TO DO
Output only the lines that run from the line holding "Where should I click to: Expand" to the end of the data below, including both ends, without any pictures.

INPUT FOR THIS TASK
-- Opening Marker --

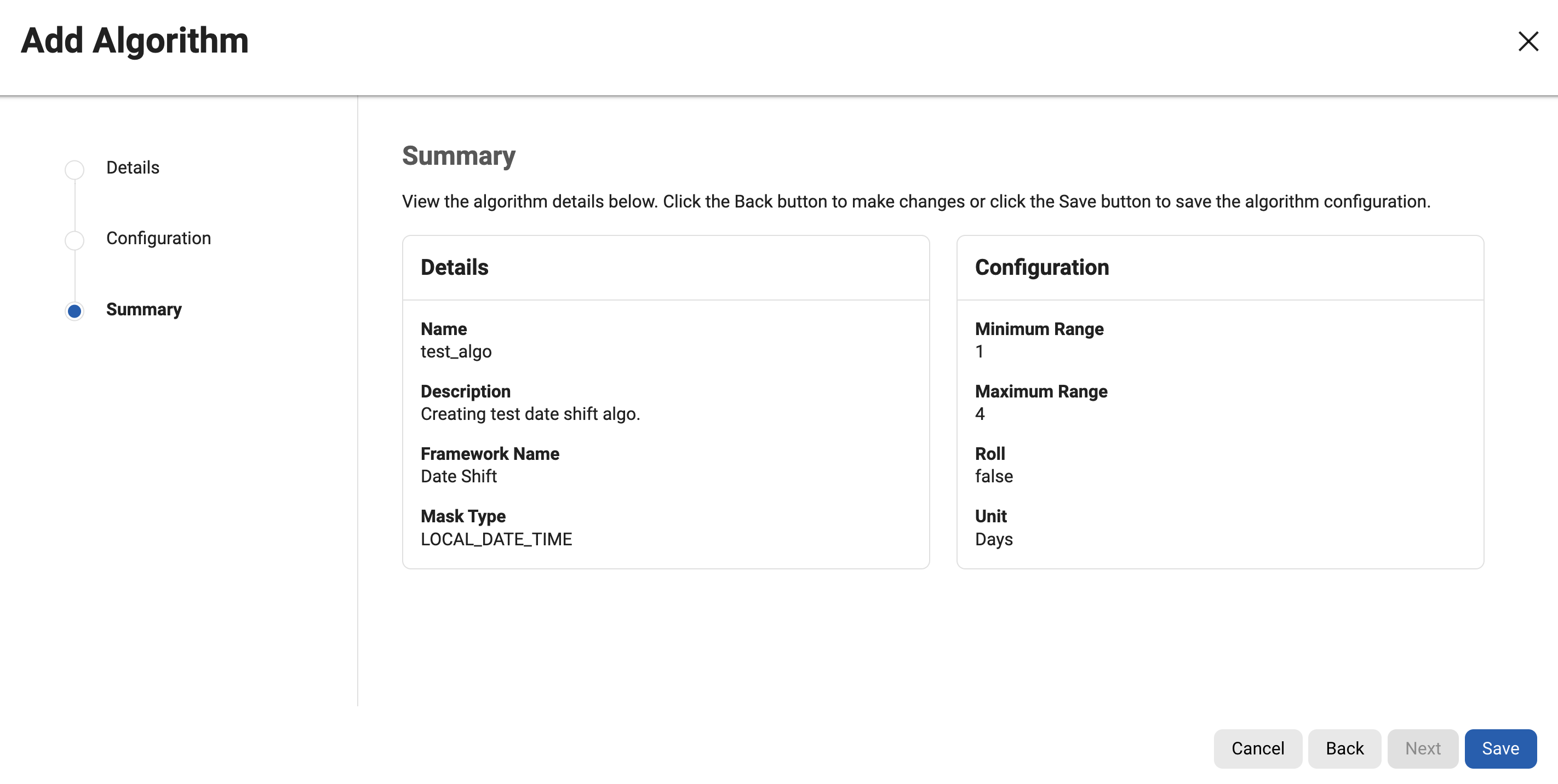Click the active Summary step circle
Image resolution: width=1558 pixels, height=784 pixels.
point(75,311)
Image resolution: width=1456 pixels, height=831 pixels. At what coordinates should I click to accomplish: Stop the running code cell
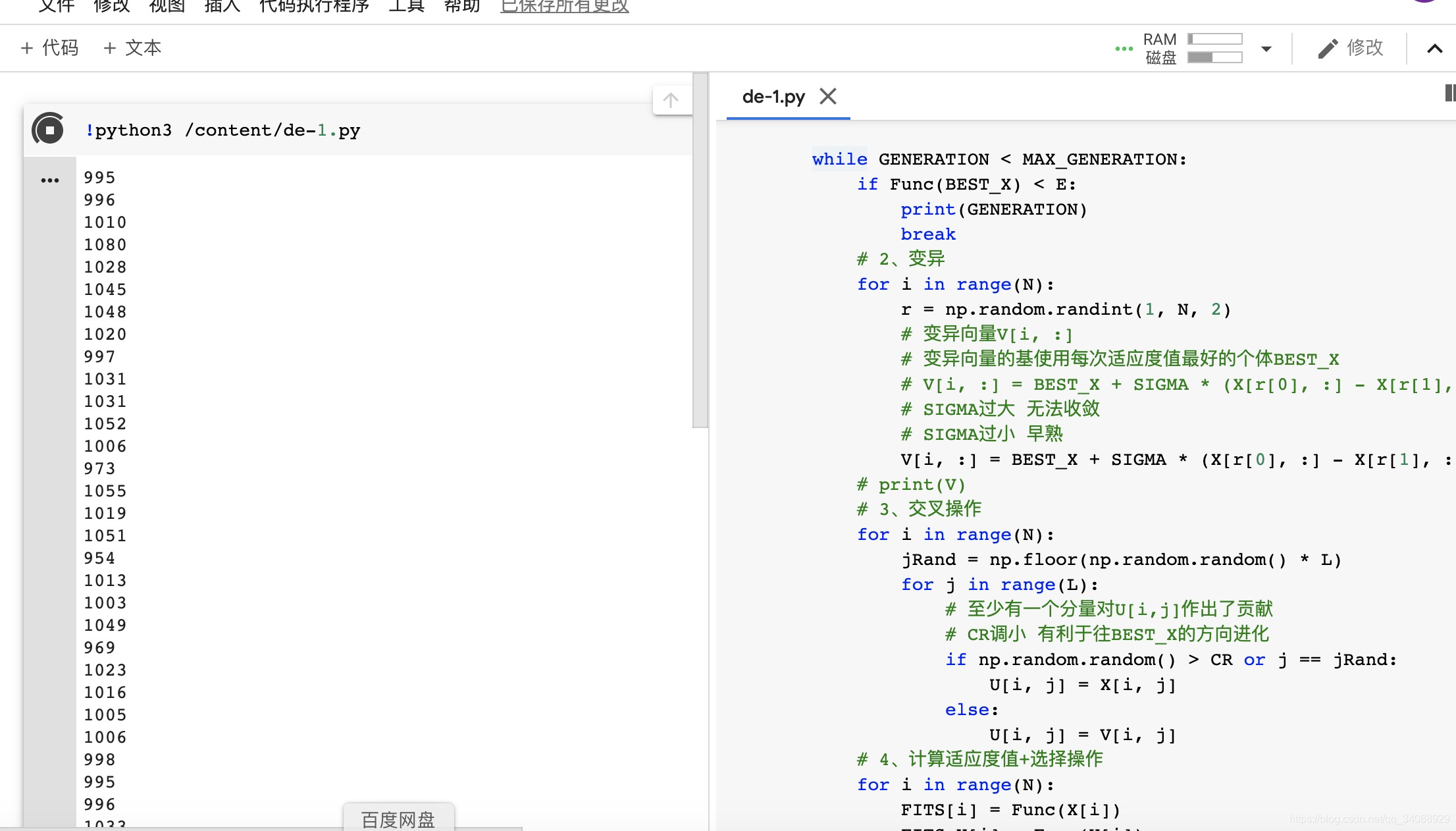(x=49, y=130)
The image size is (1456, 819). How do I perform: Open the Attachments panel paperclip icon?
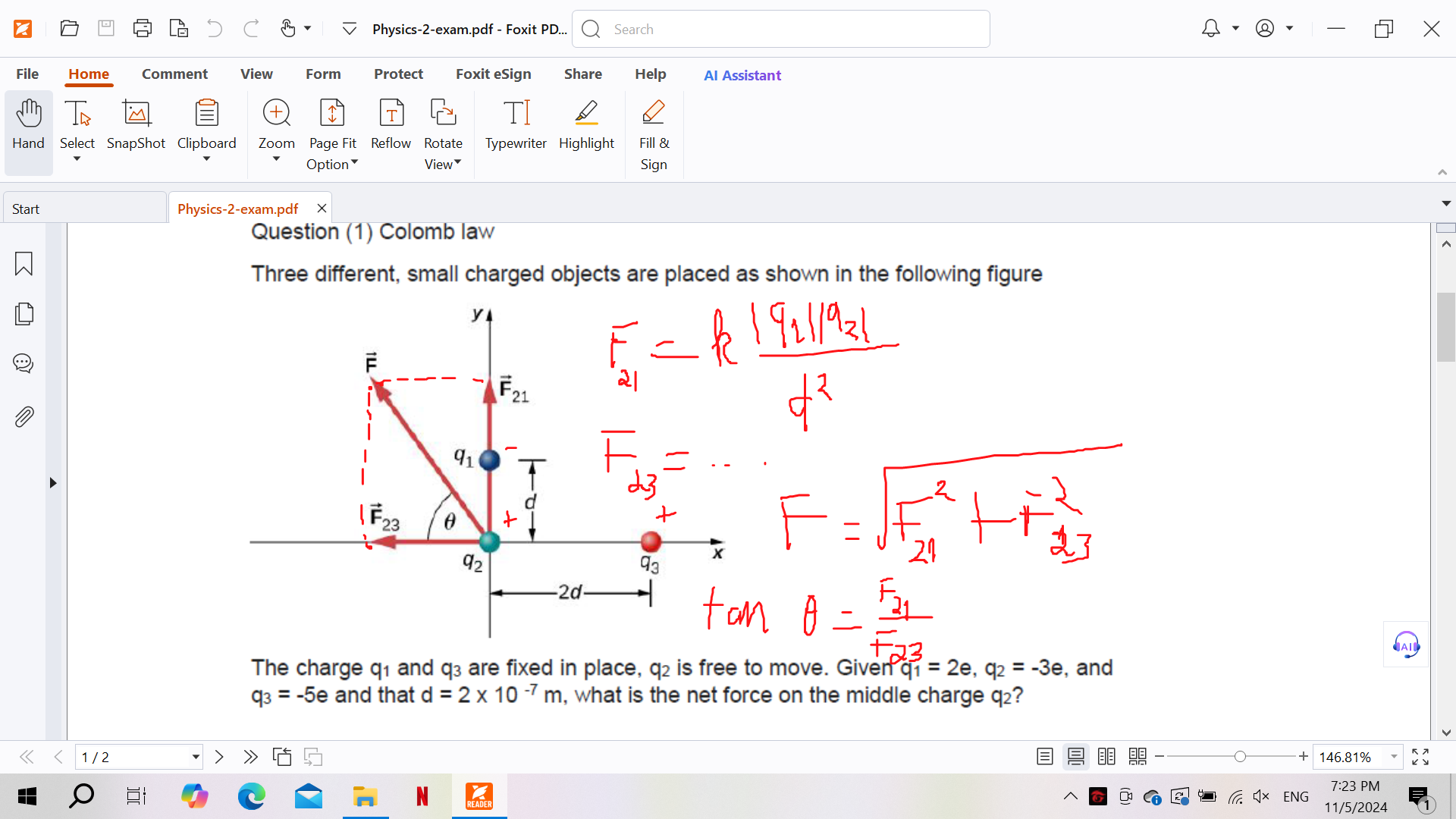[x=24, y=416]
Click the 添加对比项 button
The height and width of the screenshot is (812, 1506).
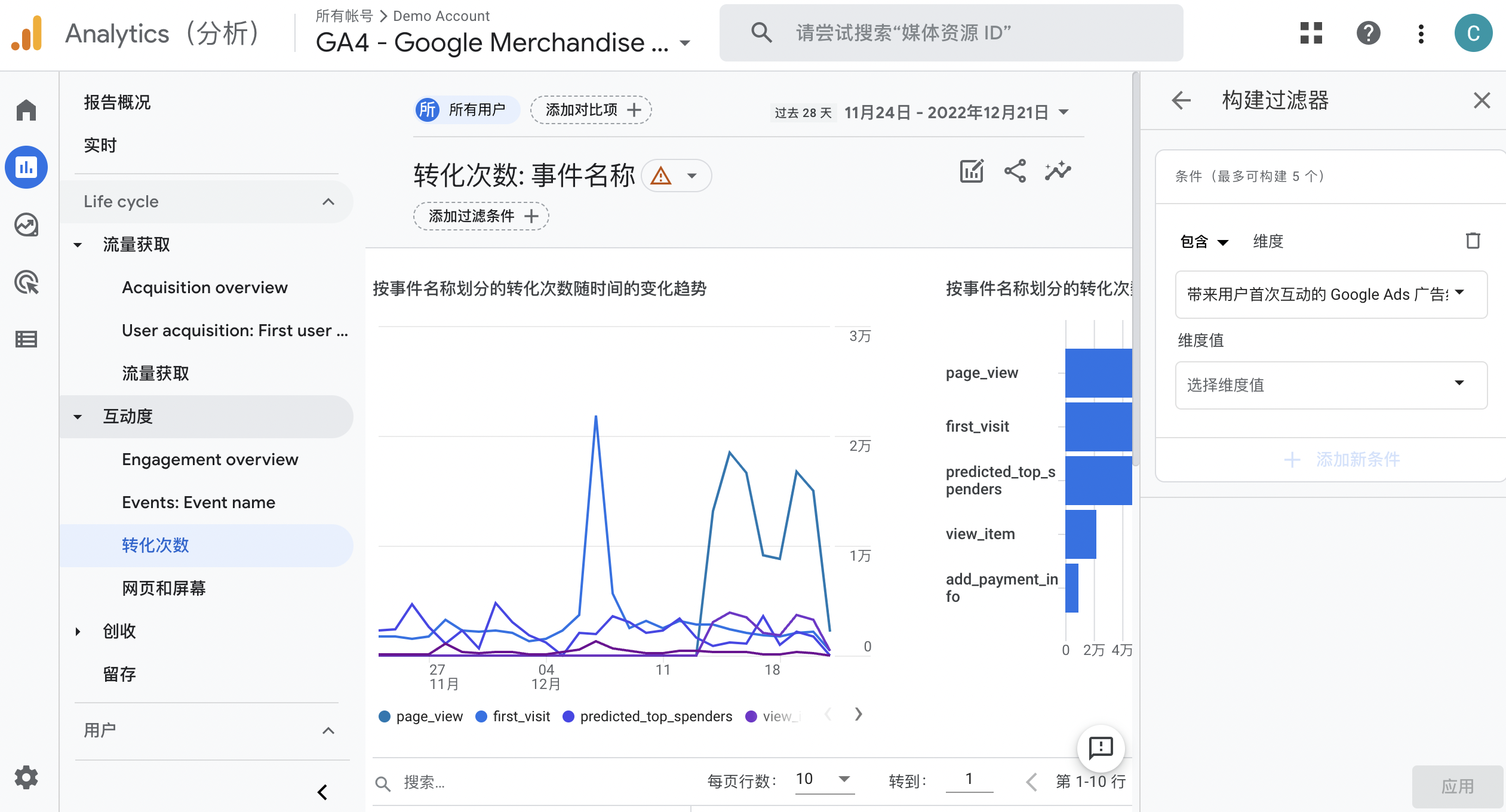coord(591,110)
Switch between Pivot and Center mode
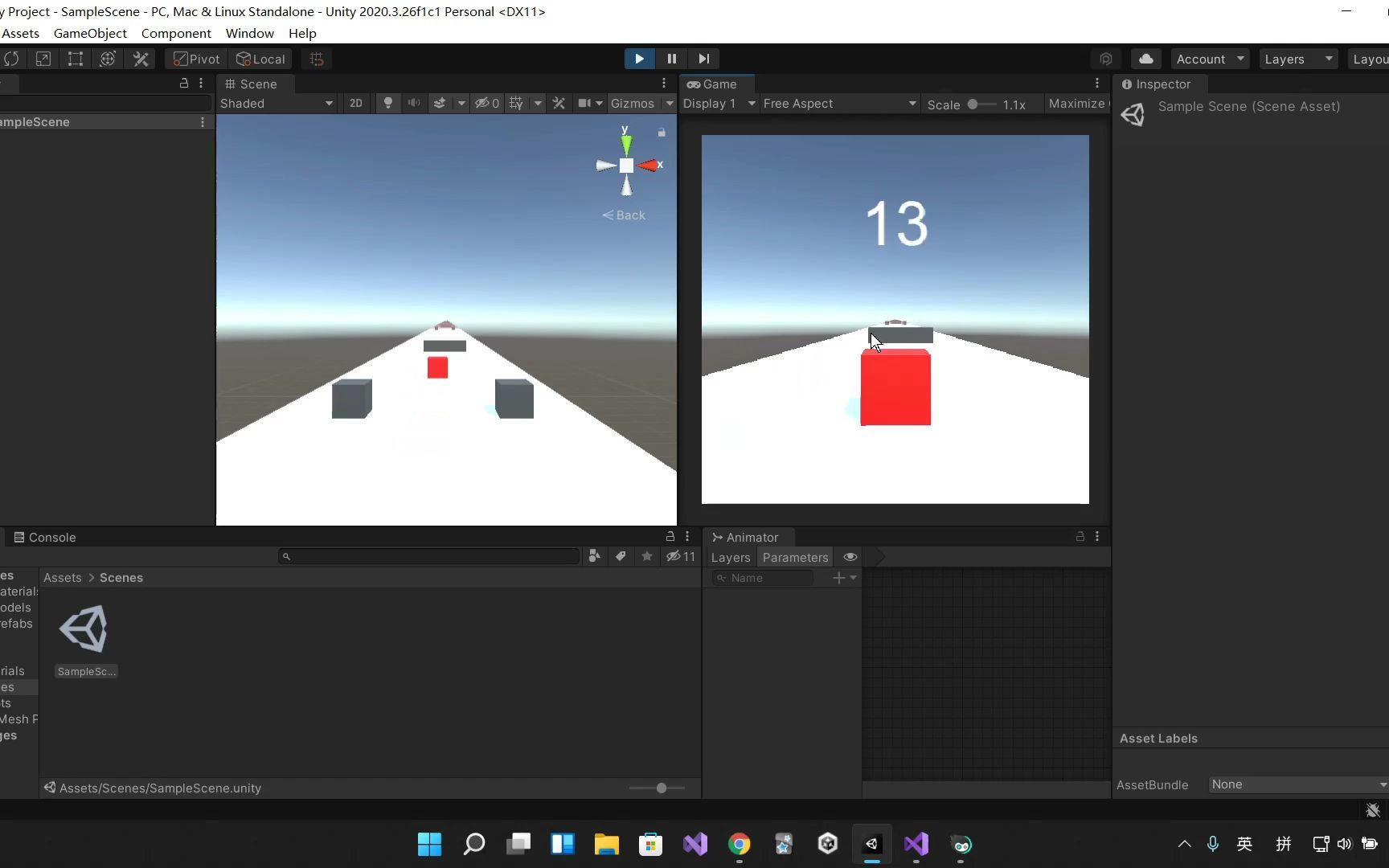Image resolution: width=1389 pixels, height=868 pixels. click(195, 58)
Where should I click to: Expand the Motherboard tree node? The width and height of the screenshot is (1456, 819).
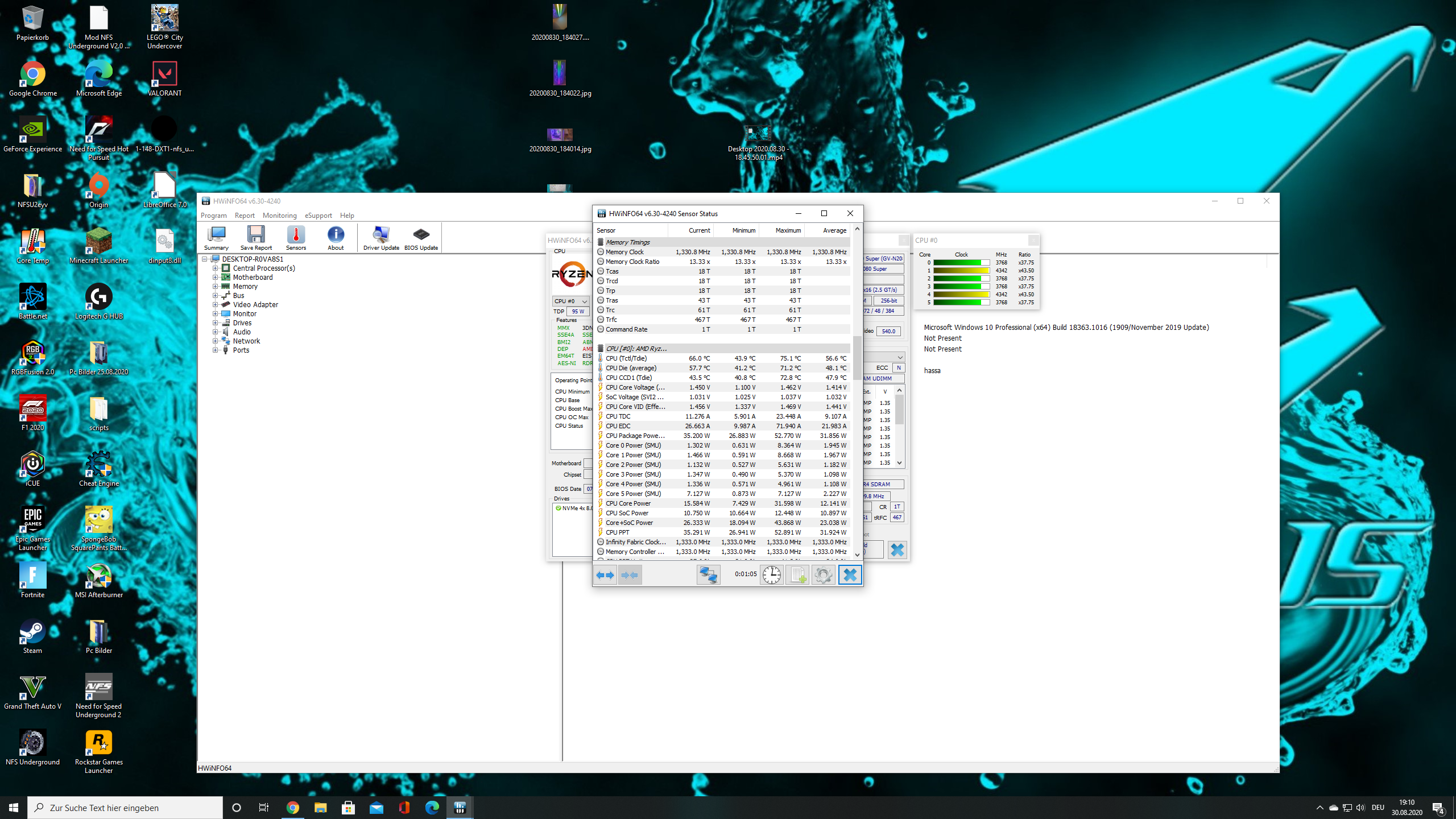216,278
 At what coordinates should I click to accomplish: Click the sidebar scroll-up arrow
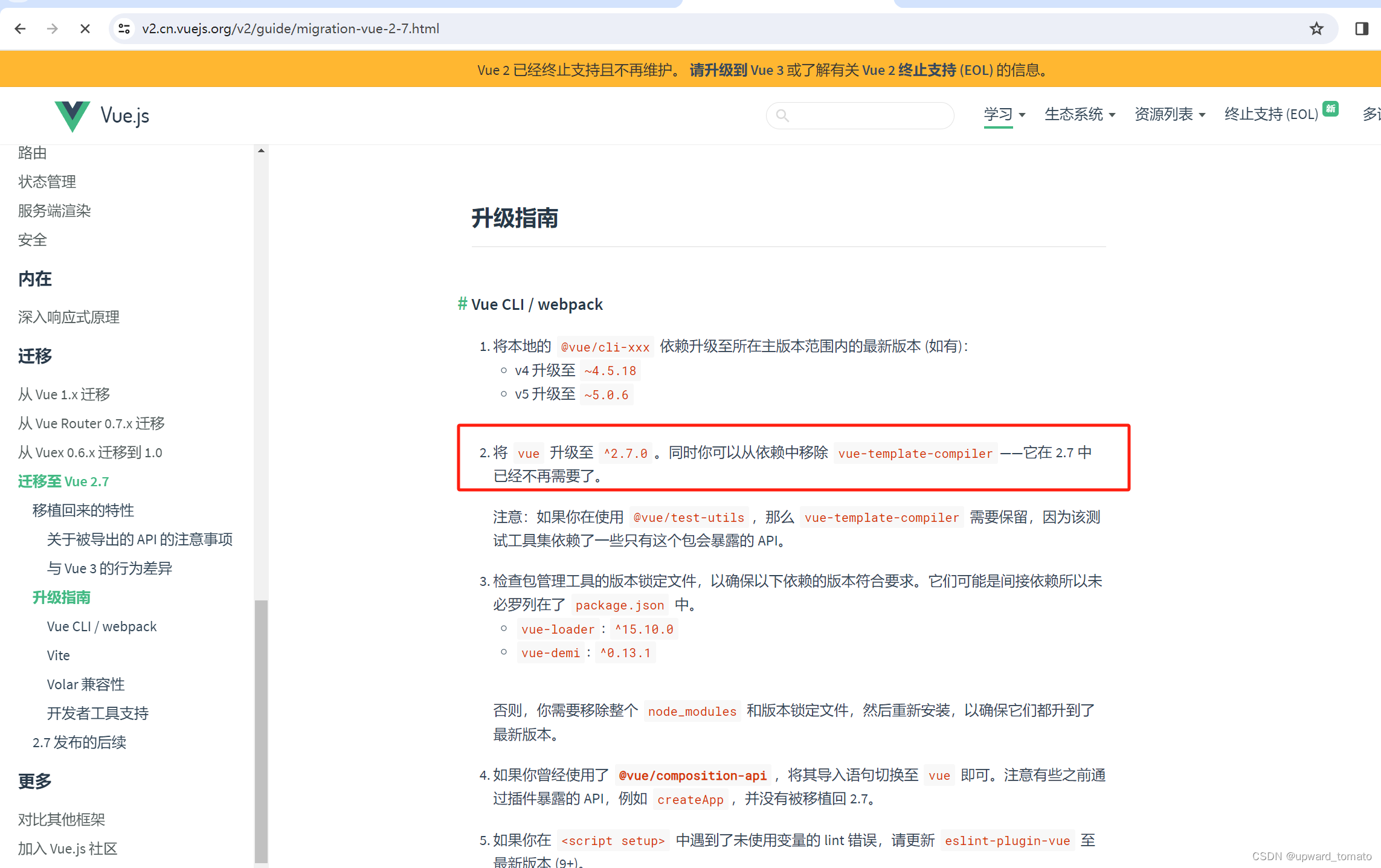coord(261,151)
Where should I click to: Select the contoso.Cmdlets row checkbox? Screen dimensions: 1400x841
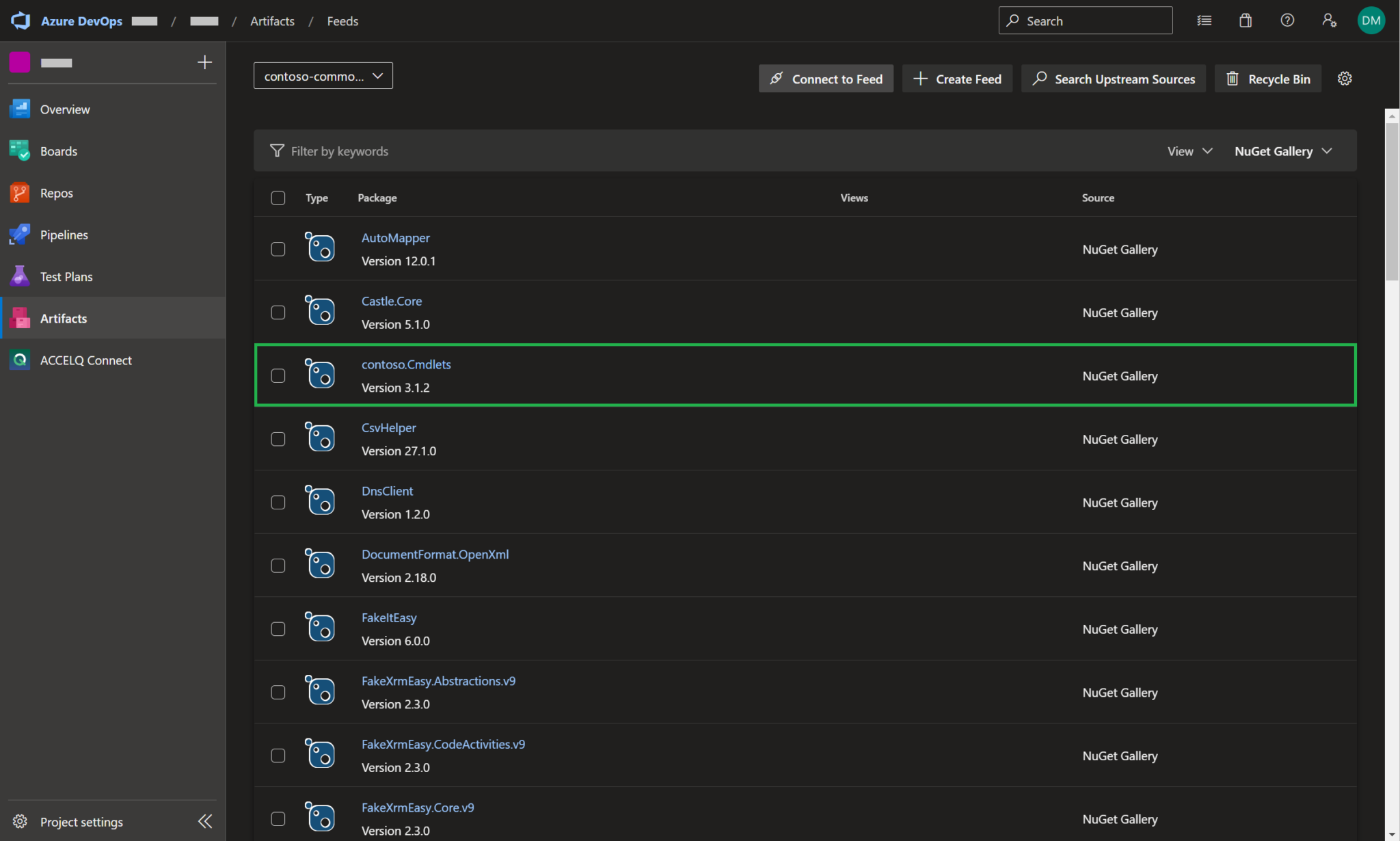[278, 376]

-- Closing Marker --

SOLVED EXERCISE
Where should I click to: Expand the Motherboard tree node? The width and height of the screenshot is (1456, 819).
216,278
 At what coordinates should I click to accomplish: Click the sidebar scroll-up arrow
coord(261,151)
Where should I click to: Select the contoso.Cmdlets row checkbox? Screen dimensions: 1400x841
[278, 376]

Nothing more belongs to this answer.